§ Your task: Only the lines from the "Task: Click the" line through the last line of the material below belong in the answer, reproduced exactly and with no pictures.

§ Available data:
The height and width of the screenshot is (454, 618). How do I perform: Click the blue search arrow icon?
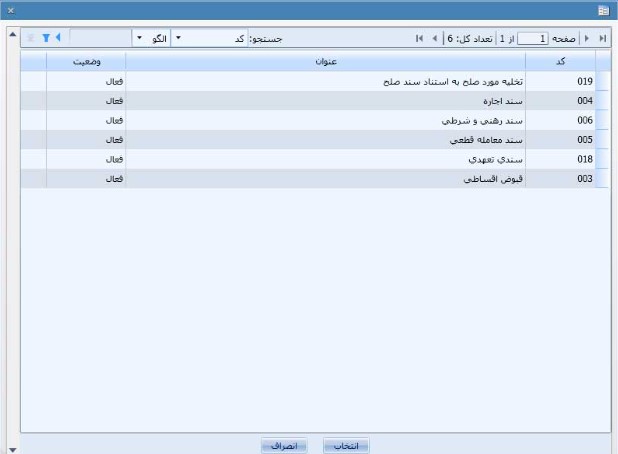point(58,38)
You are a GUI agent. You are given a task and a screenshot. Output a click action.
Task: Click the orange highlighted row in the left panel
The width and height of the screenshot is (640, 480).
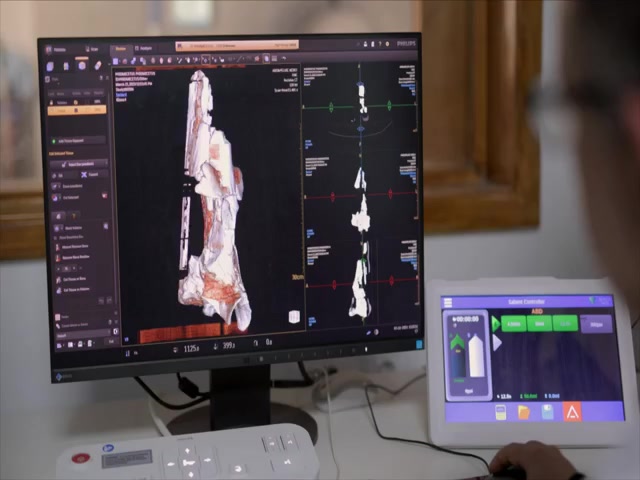click(77, 111)
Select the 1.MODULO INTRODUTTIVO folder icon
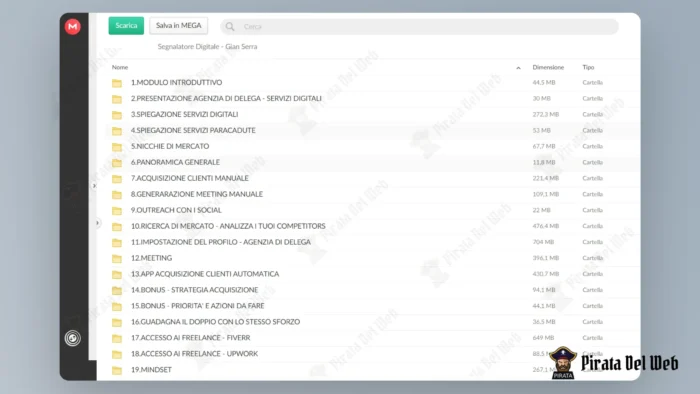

§ Result for this exercise:
Task: Click the orange highlighted row in the left panel
The width and height of the screenshot is (640, 480).
click(77, 111)
Select the 1.MODULO INTRODUTTIVO folder icon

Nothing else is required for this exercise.